Majority of the inter-state disputes i.e., disagreement on a point of law or fact, a conflict of legal views or of interests etc are settled by direct negotiations.

Negotiation is the primary vehicle for attaining settlement on the international front. It is regarded that peaceful co-existence and conciliation are more important than the characterization of one state as “guilty” and the other as “innocent”.

The obligation to enter into negotiation was endorsed in the North Sea Continental Shelf case, where the ICJ declared that

“……..parties are under an obligation to enter into negotiations with a view to arriving at an agreement…they are under an obligation so to conduct themselves that the negotiations are meaningful which will not be the case when either of them insists upon its own position without any contemplating any modification of it.”

  1. Good offices;-

Good offices take place when a third party brings the disputing states to the negotiating table and suggests a general framework for framing a settlement.

  1. Mediation:-

Mediation involves a third party; mediator. The mediator assumes a more active role then the provider of good offices and may attempt to reconcile the positions and claims of the involved parties.

Examples:-
  1. Mediation by the Work Bank between India and Pakistan on Indus water treaty.
  2. Dispute between Chile and Argentina on Beagle Channel.
  1. Conciliation:-

The task of the Conciliation Commission is to examine the claim of the parties and make proposals for a friendly solution. Even if an agreement or solution is not reached between the parties, the commissions produce its conclusion, observations and recommendations which are not binding on the parties.

  1. Commission of Inquiry:

The primary function of a commission of inquiry is to establish facts pertaining to the dispute. For example, by hearing the parties or visiting the area where breach of international law is said to be occurred. Dispute settlement may also be initiated by international organizations. For example, in 1982, the UNSC formed a fact finding committee on attempted coup in the Seychelles. A commission of inquiry refers to an international tribunal introduced by Hague Convention.

  1. Arbitration:

Definition:

“a procedure for the settlement of disputes between states by a binding award on the basis of law and as a result of an undertaking voluntarily accepted.”

                                                            International Law Commission.

Arbitration presupposes and depends upon the willingness of the states involved to submit to adjudication and their desire to read an agreement or a settlement.

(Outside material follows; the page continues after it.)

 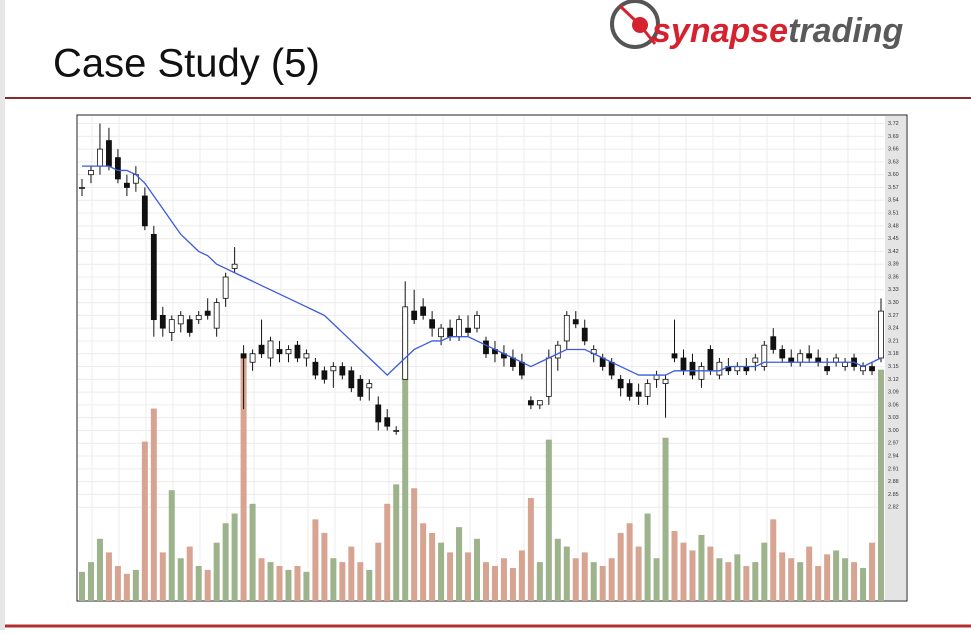 I want to click on left-edge, so click(x=2, y=315).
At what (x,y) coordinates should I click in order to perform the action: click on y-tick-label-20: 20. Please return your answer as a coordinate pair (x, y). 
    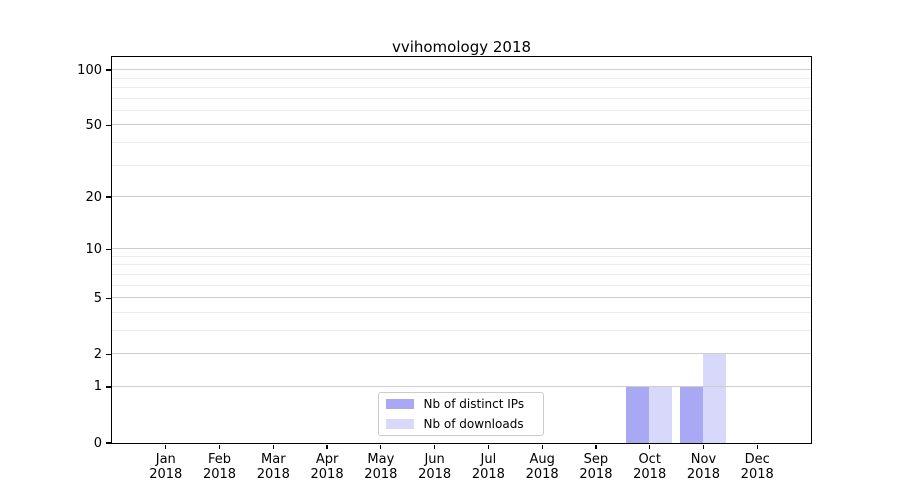
    Looking at the image, I should click on (94, 197).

By article 2 of the statute of international court of Justice, the court shall consist of a body of independent judges from persons of high moral character, possessing the required qualifications in their respective statutes or law knowing persons of recognized competence in International Law. The member of the court shall be elected by UNGA and UNSC from a list of nominated persons by national groups in the permanent court of Arbitration.

A state is not required to submit a dispute to arbitration. Nevertheless, consent is a pre-requisite. Consent can be on Ad hoc basis as in the Canada, France maritime Delimitation case and as in the Guinean-Bissau and Senegal maritime Delimitation case. The identity of the arbitrators, the formation of questions to be submitted to the tribunal, the rules of law to be applied and the time limit within which an award is to be awarded are decided by the states concerned. Such issues are spelt out in a special agreement between the parties, known as compromises.

The functioning of the permanent court, therefore, presupposes that the states not only how a desire to read a settlement but they read the agreement on the issues which are the content of the compromise.

  1. International court of Justice:

ICJ has been established by the charter of the United Nation as the principle judicial organ of the UN. However, ICJ exercises jurisdiction only in respect of civil claims. Further, a state must agree to the jurisdiction of ICJ, before the Court can adjudicate on the matter.